_Extrait_:
-=-=-
Pendant ce temps les grandes entreprises allemandes – Krupp, Thyssen, IG Farben etc. – prospéraient. Ceci n’est pas étonnant : c’est le patronat allemand qui a permis à Hitler de prendre le pouvoir en 1933, c’est à dire à un parti qui a pris modèle sur le parti fasciste italien. Ce dernier avait réussi à écraser le mouvement ouvrier et à assurer d’amples profits au patronat italien.
En tant que parti fasciste, le parti nazi a poussé aux extrêmes les caractères essentiels du régime capitaliste, dans l’idéologie et dans la réalité : le nationalisme, le racisme, la compétition entre tous, la domination de la majorité par une minorité, le règne de l’autorité et de la raison d’État. Né de la grande peur causée par la période révolutionnaire de 1918-1923 [1], et alimenté par la rage réactionnaire de la petite bourgeoisie déclassée par la crise économique, un de ses éléments essentiels était l’écrasement des organisations et des revendications ouvrières.
-=-=-
_Bloc de données_:
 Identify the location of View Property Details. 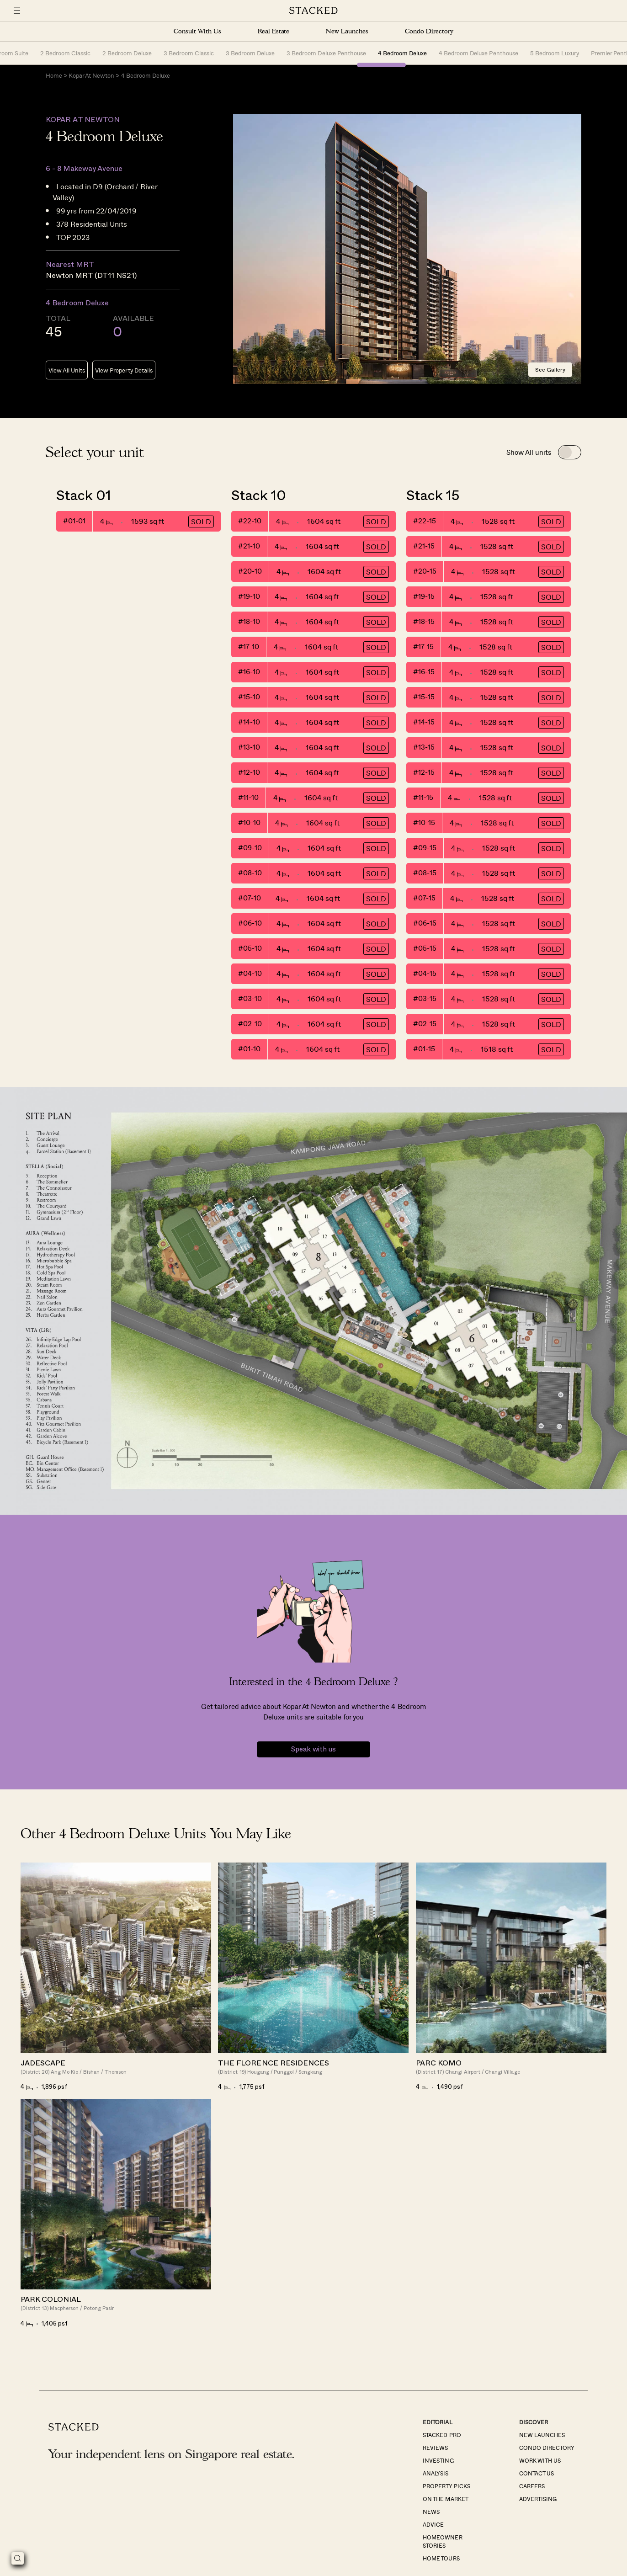
(123, 371).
-=-=-
_Série d'exercices_:
1. Répondez aux questions suivantes d'après l'extrait :
(a) En quelle année Hitler a-t-il pris le pouvoir ?
(b) Sur quel parti le parti nazi a-t-il pris modèle ?
(c) Quelle période révolutionnaire a causé la grande peur dont le parti nazi est né ?
2. Énumérez toutes les grandes entreprises allemandes nommées dans l'extrait.
3. Recopiez fidèlement le passage de l'extrait allant de « Pendant ce temps » jusqu'à « au patronat italien. ».

_Liste des réponses_:
1.
(a) En 1933.
(b) Sur le parti fasciste italien.
(c) La période révolutionnaire de 1918-1923.

2. Krupp, Thyssen, IG Farben

3.
Pendant ce temps les grandes entreprises allemandes – Krupp, Thyssen, IG Farben etc. – prospéraient. Ceci n’est pas étonnant : c’est le patronat allemand qui a permis à Hitler de prendre le pouvoir en 1933, c’est à dire à un parti qui a pris modèle sur le parti fasciste italien. Ce dernier avait réussi à écraser le mouvement ouvrier et à assurer d’amples profits au patronat italien.